## PROBLEMS TO WORK ON
**a)** In two sentences, summarize the passage on ServiceSpace.
**b)** Please print the part of the passage on ServiceSpace from "NC: Okay! So" to "of operating emerges." word for word.
-- SUPPLIED PASSAGE start --
ServiceSpace is a field in which greater generosity is catalyzed. Mini gift-economies are a by-product of that field. Now, in most healthy families, we can recognize a gift economy, right? I am not keeping track of how much Dad did for me and how much I did for Mum. So how do you start to create those circles of trust with people who are in our neighbourhood, with people that we don’t know, with people that we perhaps disagree with or people that perhaps might have done wrong to us? If we have these invisible tentacles of kindness, compassion and courage, a kind of intertwined root ecosystem that undergirds our field, we will certainly have those gift economies, greater love and deeper connection. What are the organizing principles that nourish that kind of a field? In that sense, Servicespace is cultivating the field, gift-economies are some of the emergent trees, and trust and connection are the fruits that everyone benefits from. That field of love is the most important thing, and the rest follows.
NC: Okay! So we don’t actually go out and intentionally design the gift economy? It’s more that we cultivate these values and feelings between one another and a new way of operating emerges.
-- SUPPLIED PASSAGE end --
-- SUPPLIED INFORMATION start --
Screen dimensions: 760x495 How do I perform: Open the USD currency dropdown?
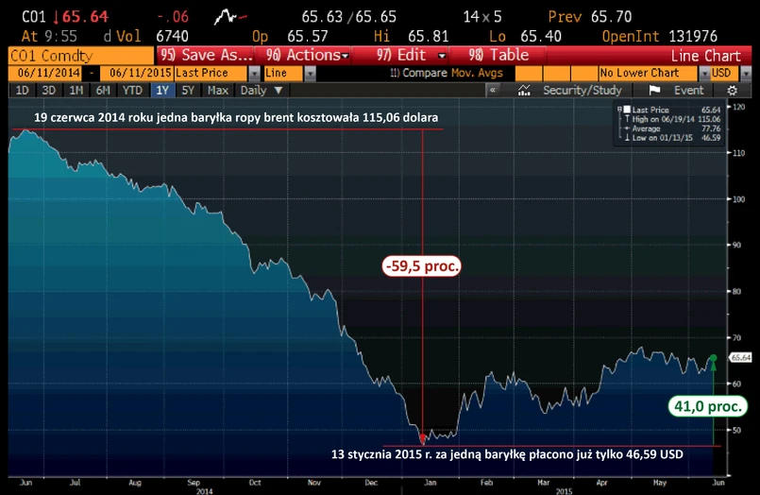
-- SUPPLIED INFORMATION end --
## FULL SOLUTIONS
**a)** ServiceSpace is described as a field that catalyzes greater generosity, with mini gift economies arising as a by-product, much like the gift economy in a healthy family where no one keeps track of who did what. If kindness, compassion, and courage form a root system beneath that field, gift economies, love, and connection will follow, so ServiceSpace cultivates the field, gift economies emerge as its trees, and trust and connection are the fruits everyone shares.

**b)**
NC: Okay! So we don’t actually go out and intentionally design the gift economy? It’s more that we cultivate these values and feelings between one another and a new way of operating emerges.